The team recognizes high-achieving students who demonstrate academic excellence and intellectual rigor, combined with leadership and service that extends their education beyond the classroom to benefit society.
Boulder County Campus
Elena (Len) Barrera
Barrera is working toward an A.S. and plans to transfer to CU-Boulder to earn a master’s degree in mechanical engineering. As a child her family struggled, and she was forced to drop out of high school, while she and her six sisters lived at friends’ homes or in spare trailers. Now a first generation college student—as well as a working single parent—she has overcome many challenges in order to become a role model for her three-year-old daughter. An environmentalist at heart, Barrera has a desire to help people live in more environmentally friendly ways through technology. She chairs the State Student Advisory Council (on which she represents Boulder County), and also serves as the SSAC representative to the State Board for Community Colleges and Occupational Education.
Stoudt is working towards an A.A. in women’s studies. She plans to transfer to CU-Boulder in the fall to start in the Women and Gender Studies Department as well as the INVST program—a leadership training for students who are passionate about social and environmental justice. Her goal is to break down barriers—including the oppression of marginalized communities—and improve society for all people. She hopes to help end the stigma associated with seeking help for mental illness. Stoudt is president of both the Student Government Association and the Feminist Uprising Collective at FRCC-Boulder County, and she received the award for “outstanding club member” for the 16-17 school year
Brecheisen is in her fifth semester at FRCC. She’s working toward a degree in psychology, and plans to continue on to a Ph.D. in developmental psychology. Her career goal is to work with kids using creative therapies, such as art therapy. This field of study appealed to her because she feels strongly that being mentally healthy is critically important, especially for kids who may feel lost due to mental health issues. Brecheisen volunteers as a “homework helper” at The Matthews House, which empowers young adults and families in transition to navigate through difficulties on the road to self-sufficiency. She’s also a member of the Alpha Tau Kappa Chapter of Phi Theta Kappa, and enjoys playing the piano and reading.
Castaneda became a father at a young age and started working as a construction laborer in order to provide for his young family.
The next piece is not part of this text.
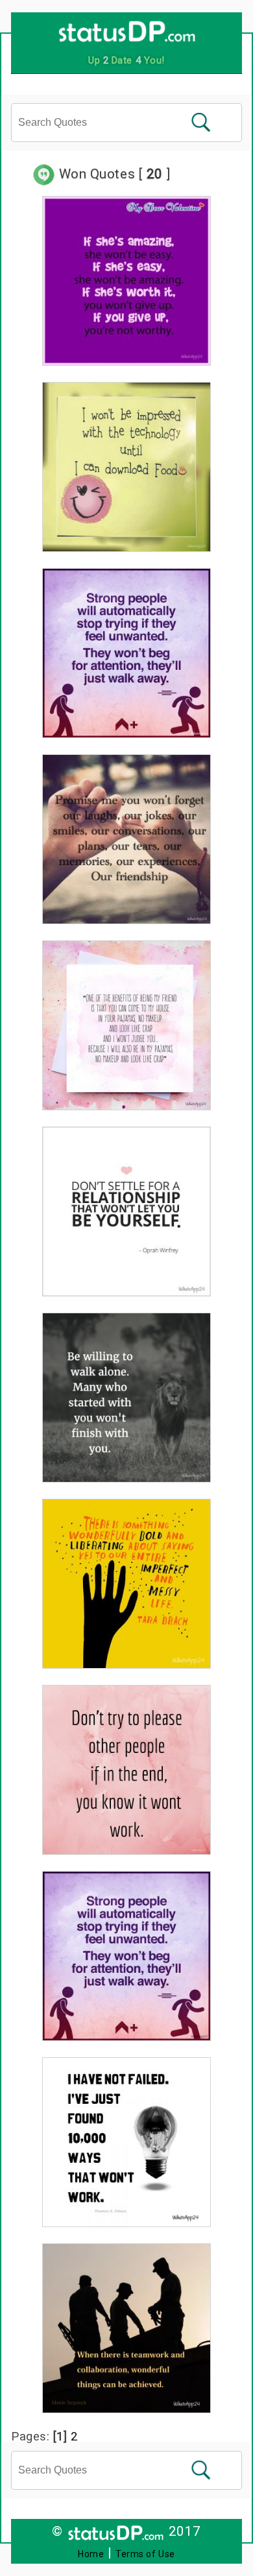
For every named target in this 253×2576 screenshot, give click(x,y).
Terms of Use (145, 2554)
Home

He was inspired to go back to school by his wife when she went recently earned a degree in early childhood education. As the first generation in his family to go to college, Castaneda is now working toward an A.A. in criminal justice, and plans to pursue a bachelor’s degree next. He wants to work in a career field that will allow him to help the community and be a positive role model and mentor—specifically working with at-risk youth. In the meantime, Castaneda serves on the leadership team at his church, as well as volunteering with a youth program called “The Amp” in his community (Wellington).
Yates is studying nursing at FRCC, and plans to complete her bachelor of science in nursing. She chose this field because she finds the human body “fascinating,” and she enjoys taking care of people. As an adult learner, she says it was extremely difficult to quit her full-time job in order to go back to school—but she has proudly stuck with it into her fourth semester at FRCC. Yates’ medium-term goal is to work in a hospital to gain more hands-on experience—but she doesn’t intend to stop there. Once she is eligible, she intends to apply to a master’s program, where she can earn her MSN, specializing as a nurse-midwife.
Jaime Lynn Barth
Barth earned her GED at 17, then started working and raising a family. After a family tragedy left her widowed with two kids, she went back to school. She completed her A.A. (with psychology designation) in December. Barth now has junior status at UNC and has begun taking classes toward a B.A. in psychology. She wants to work with adolescents—possibly in inpatient mental health, as a school counselor, or in the juvenile court system as an advocate. She has attended both FRCC’s Brighton and Westminster campuses—making the President’s List in fall 2017 and fall 2018, and graduating cum laude.
Maisano is keeping her left and right brain active by working on both an associate degree in art history and a business owner’s certificate. She’ll use the certificate in her day-to-day work when she takes over for the owner of the auto repair shop where she works (which she eventually plans to purchase). She chose art history because it “feeds her soul,” while classes like accounting and entrepreneurial operations have immediate applications for her work. A mom of three kids, Maisano is also a first-generation college student (as well as a first-generation American).
Olguin came back to school from a creative career in New York City, where he worked as an industry leader in visual merchandising for companies like Lacoste and Harry Winston. He’s now the first person in his family to go to college—and is working toward an A.A., plus a certificate in interior design. He plans to transfer to Metropolitan State University of Denver to focus on Chicano studies. As president of the Latinx club at FRCC, he has discovered a passion for advocacy work, writing, and community building. He hopes to pay it forward and combine his interests by fighting for Latinx people and giving them a voice.